As a child I found the whole thing that Jesus says he’ll be in the tomb for three days and three nights but that the church calendar had him only dead for two nights and a half day on Friday, a full day on Saturday and then he was up really early on Sunday. That is not three days and nights at all.
Apparently as the church got more organised it decided to have Jesus crucified on a Friday and risen on a Sunday to stop people being idle for too long.
Until the 4th century, Jesus’ Last Supper, his death, and his Resurrection were observed in one single commemoration on the evening before Easter. Since then, those three events have been observed separately—Easter, as the commemoration of Jesus’ Resurrection, being considered the pivotal event.
https://www.britannica.com/topic/Good-Friday
I heard one time that when Jesus died it was a time when there was more than one Passover at the same time. So the regular Passover to celebrate the exodus for Egypt but also the Jubilee Passover when slaves were set free, land was allowed to lie fallow, debts were cancelled, etc. – which seems about right with what Jesus was saying he was all about. As well as a regular Shabbat.
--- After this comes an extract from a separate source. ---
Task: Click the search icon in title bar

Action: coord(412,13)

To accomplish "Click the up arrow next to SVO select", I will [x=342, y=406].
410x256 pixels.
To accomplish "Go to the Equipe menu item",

So if we move Jesus death forward by a day – at the start of the Jubilee Passover – then get the three nights before he rose again. But we also get the Jewish peoples thinking about not just being freed from slavery but the whole redemption thing that goes on with Jubilee. As well as the whole resting and trusting God to sort things – which can be easy to say when we’re in a good place but remember these people were oppressed.
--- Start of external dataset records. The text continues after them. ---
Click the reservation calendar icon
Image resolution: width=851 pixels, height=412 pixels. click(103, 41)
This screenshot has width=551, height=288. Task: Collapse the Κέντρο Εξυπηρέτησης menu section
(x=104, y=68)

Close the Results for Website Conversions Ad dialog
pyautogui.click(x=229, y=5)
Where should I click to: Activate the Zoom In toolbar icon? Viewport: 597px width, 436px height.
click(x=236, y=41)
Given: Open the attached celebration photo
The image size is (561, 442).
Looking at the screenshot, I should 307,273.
So over what is now known as Easter Saturday which is a bit of a down day it was the time period – of probably 3 days and nights – when Jesus was battling with various things that stop us trusting and believing in God – slaves to our own ways of thinking and being, to our own issues and ways of dealing with life, caught up in our own debts and over work of ourselves and our land.
Whether Jesus was battling a real life devil and gaining those keys of hell from that devil we will never know, but there is enough “sh*t” in all of us that needs battling with to set us fully free that Jesus would have his work cut out there.
So instead of using this is an “oh my what do I do with it day” I’m going to do some journaling and free writing around what things I need to battle with in my life and hand over the Jesus. Remembering all the time that he has already won the battle but he won it in secret.
And it is that secret which is the mystery.